According to the new report, which CNBC published on August 8, District Court Judge Lucy Koh has effectively rejected the settlement brought to the court, between Apple, Google, Adobe and Intel. According to the report out of the courtroom, it boils down to the fact that Judge Koh believes the settlement is actually not enough money, and has cited $380 million as the appropriate amount.

“The ruling by U.S. District Judge Lucy Koh in San Jose, California, said the proposed settlement amount “falls below the range of reasonableness.“

Bloomberg reports:

Apple Inc. (AAPL), Google Inc. (GOOG), Intel Corp. (INTC) and Adobe Systems Inc. (ADBE) failed to win approval of a settlement of claims they schemed to not recruit each other’s workers because a judge said employees deserve more than $324.5 million.
U.S. District Judge Lucy H. Koh in San Jose, California, today ruled that the amount to be paid by the technology giants was insufficient in light of a $20 million settlement reached earlier with three other companies sued by employees —Intuit Inc. (INTU) and Walt Disney Co. (DIS)’s animation studio Pixar and visual-effects specialist Lucasfilm Ltd.

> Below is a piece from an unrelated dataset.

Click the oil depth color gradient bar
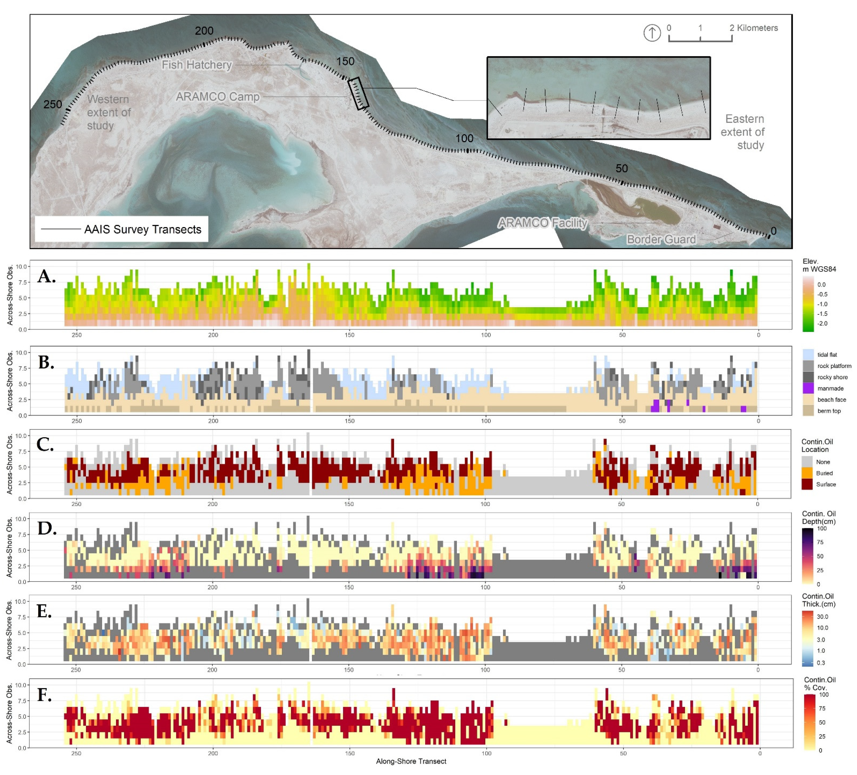 click(807, 556)
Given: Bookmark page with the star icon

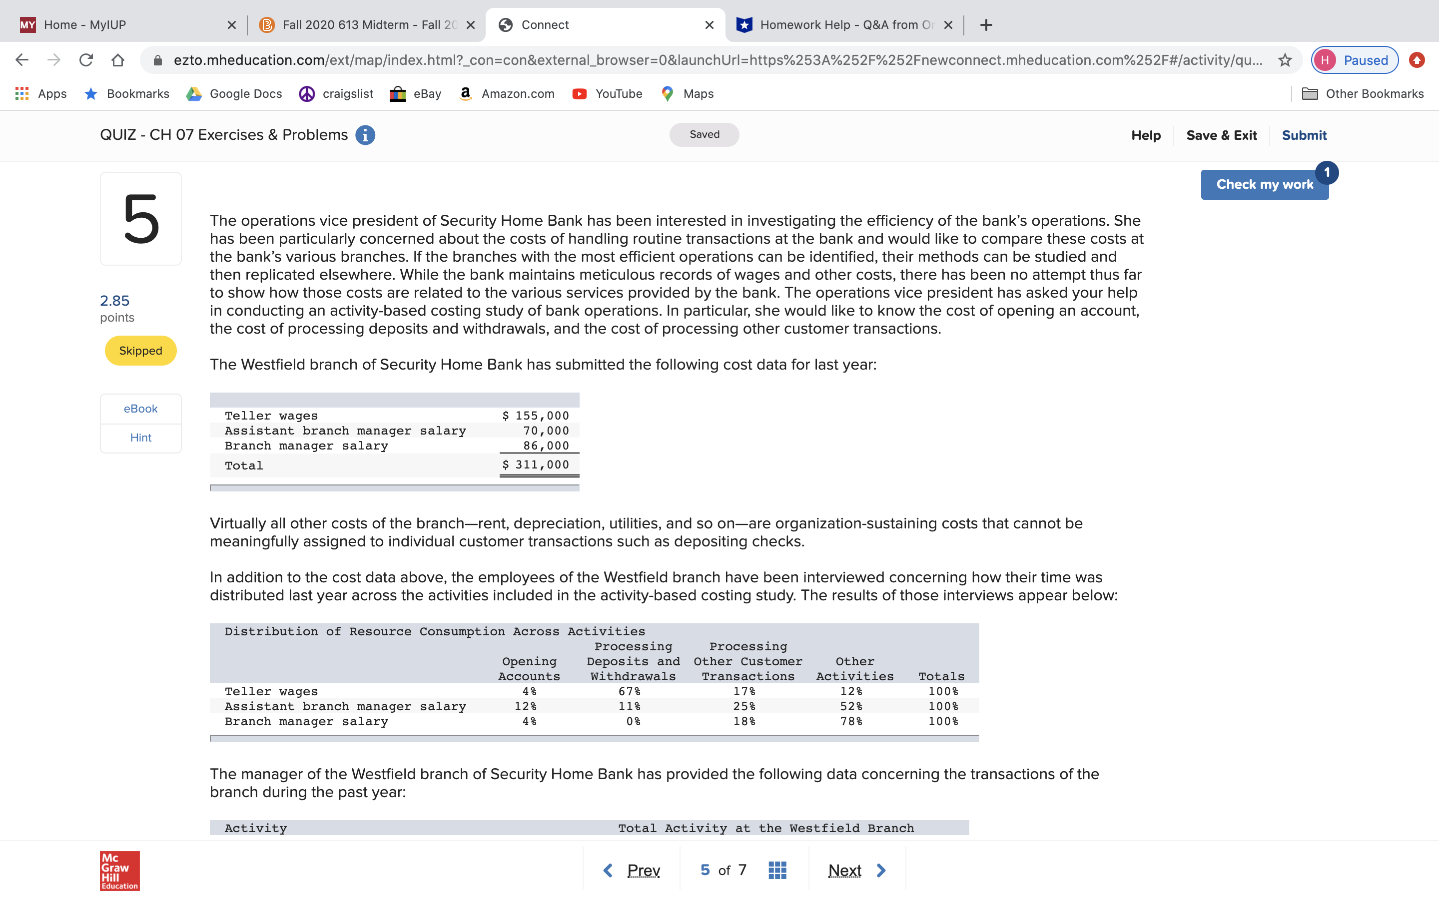Looking at the screenshot, I should tap(1285, 60).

In her ruling, which you can read here, Judge Koh states that using the Disney-Pixar settlement as a yardstick, the appropriate benchmark settlement for this lawsuit would be at least $380 million, that’s a good $50 million more than what the tech companies are currently offering.

Eventually, exposed emails between the companies showed that these agreements were in fact in place. These companies agreed that they should pay out $324.5 million to settle, but apparently that is now up in the air with this rejection from the court.